If the current presence of flow in a piping system should be monitored, a calorimetric flow switch ? also referred to as a flow monitor ? is often used. But how does a calorimetric flow switch really work? The following post explains this in more detail.
Calorimetric flow switches, which are often generally known as thermal flow monitors, use the physical laws of heat transport in flows. A distinction is basically made between two technical solutions: continuous and regulated heating.
Schematic illustration of a measuring probe for a calorimetric flow switch
Continuous heating
A flow switch which is using the calorimetric measuring principle consists of a measuring probe with two temperature sensors integrated into it (see illustration). One of the sensors is heated continuously using a built-in heating element (wire-wound) with a constant heating power and measures the temperature at the heating element. The next sensor determines the temperature of the medium in the pipe. Consequently, a temperature difference occurs between your two sensors, that is registered by the electronics. The bigger the flow velocity of the medium in the offing, the smaller this temperature difference is. The basis for this may be the cooling aftereffect of flowing media.
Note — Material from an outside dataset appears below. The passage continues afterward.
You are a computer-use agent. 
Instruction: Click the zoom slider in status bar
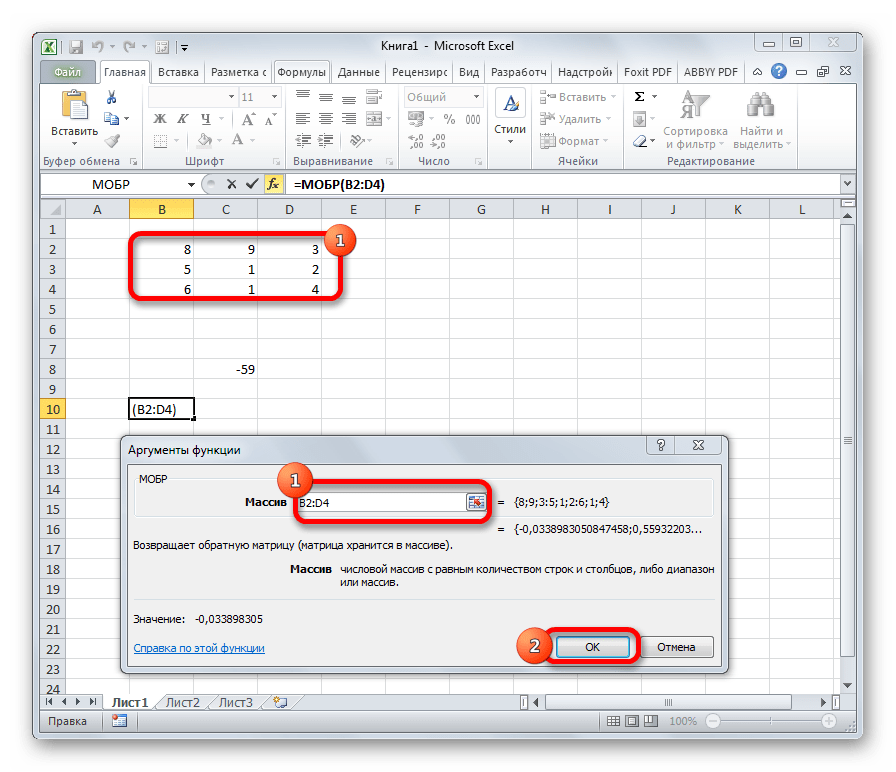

The molecules in the medium, which are flowing at night probe tip, collect ?packages of heat? and transport them away. The more molecules flow past, the higher the cooling effect. The quantity of molecules passing by increases continuously with increasing flow velocity.
Faith heating
The measuring probe is basically identical in design: You can find two temperature sensors in the medium, among which is often heated. In this technical solution, the heating power is regulated so the temperature difference between your two temperature sensors is kept constant throughout. Consequently, because the flow velocity increases, the heating power should be increased to keep how big is the temperature difference constant. The applied heating power is thus a direct way of measuring the flow velocity in the medium.
Note
Are you experiencing further questions on the measuring principle behind the calorimetric flow switch or do you want help with selecting such a product? In its portfolio, WIKA has a calorimetric flow switch for monitoring the flow of liquid media (model FSD-3). Your contact person will be happy to assist you to.